▶ EXERCISE: Check each line of the data below for the word "computer", then extract the ones that have it.

** RECORDS FOR THIS EXERCISE follows **

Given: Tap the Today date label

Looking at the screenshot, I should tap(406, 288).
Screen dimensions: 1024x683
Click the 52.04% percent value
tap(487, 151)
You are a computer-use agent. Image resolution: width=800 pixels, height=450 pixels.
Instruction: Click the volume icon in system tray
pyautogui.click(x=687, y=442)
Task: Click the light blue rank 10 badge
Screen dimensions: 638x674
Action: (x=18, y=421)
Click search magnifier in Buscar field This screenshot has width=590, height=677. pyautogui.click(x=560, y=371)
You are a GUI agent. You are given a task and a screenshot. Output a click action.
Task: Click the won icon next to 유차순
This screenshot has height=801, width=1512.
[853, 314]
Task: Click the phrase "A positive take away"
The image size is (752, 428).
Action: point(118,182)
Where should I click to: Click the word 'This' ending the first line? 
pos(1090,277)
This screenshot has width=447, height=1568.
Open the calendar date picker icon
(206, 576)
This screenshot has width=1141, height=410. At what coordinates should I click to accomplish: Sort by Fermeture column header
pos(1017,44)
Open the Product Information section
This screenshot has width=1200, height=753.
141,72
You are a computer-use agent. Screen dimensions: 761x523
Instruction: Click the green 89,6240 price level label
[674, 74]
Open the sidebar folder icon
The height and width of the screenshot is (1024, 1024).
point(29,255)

** End of RECORDS FOR THIS EXERCISE **

▶ SOLUTION:
You are a computer-use agent. Image resolution: width=800 pixels, height=450 pixels.
You are a computer-use agent. Screen dimensions: 761x523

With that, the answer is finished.